Reputation: 13208
I'm trying to get Scrapy to login to a website, and then being able to goto particular pages of it and then scrape information. I have the below code:
class DemoSpider(InitSpider):
name = "demo"
allowed_domains = ['example.com']
login_page = "https://www.example.com/"
start_urls = ["https://www.example.com/secure/example"]
rules = (Rule(SgmlLinkExtractor(allow=r'\w+'),callback='parse_item', follow=True),)
# Initialization
def init_request(self):
"""This function is called before crawling starts."""
return Request(url=self.login_page, callback=self.login)
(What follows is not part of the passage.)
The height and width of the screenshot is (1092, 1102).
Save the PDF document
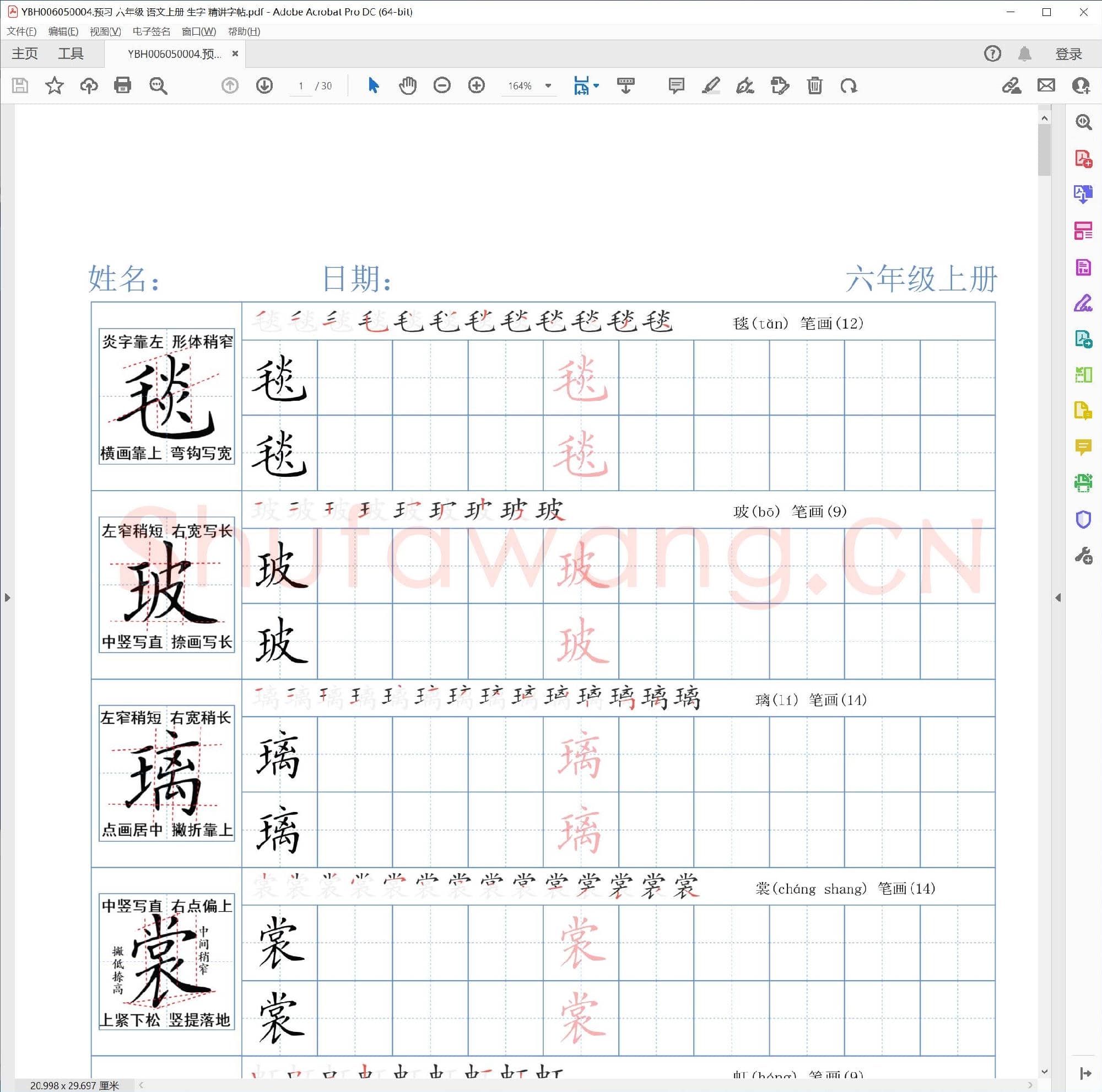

# Perform login with the username and password
def login(self, response):
"""Generate a login request."""
return FormRequest.from_response(response,
formdata={'name': 'user', 'password': 'password'},
callback=self.check_login_response)
# Check the response after logging in, make sure it went well
def check_login_response(self, response):
"""Check the response returned by a login request to see if we are
successfully logged in.
"""
if "authentication failed" in response.body:
self.log("Login failed", level=log.ERROR)
return
else:
self.log('will initialize')
self.initialized(response)
def parse_item(self, response):
self.log('got to the parse item page')
Everytime I run the spider, it logs in and gets to the initialize. However, it NEVER matches a rule. Is there a reason for this? I checked the below site regarding this:
Crawling with an authenticated session in Scrapy
There're also a number of other sites including the documentation. Why is it that after initializing, it never goes through the start_urls
and then scrapes each page?
Upvotes: 0
Views: 590
Reputation: 7889
From looking at other questions, it would appear that you need to return self.initialized with no parameters ie return self.initialized()
Upvotes: 1
Reputation: 31568
You can't use rules in InitSpider
. Its only available in crawlspider
Upvotes: 3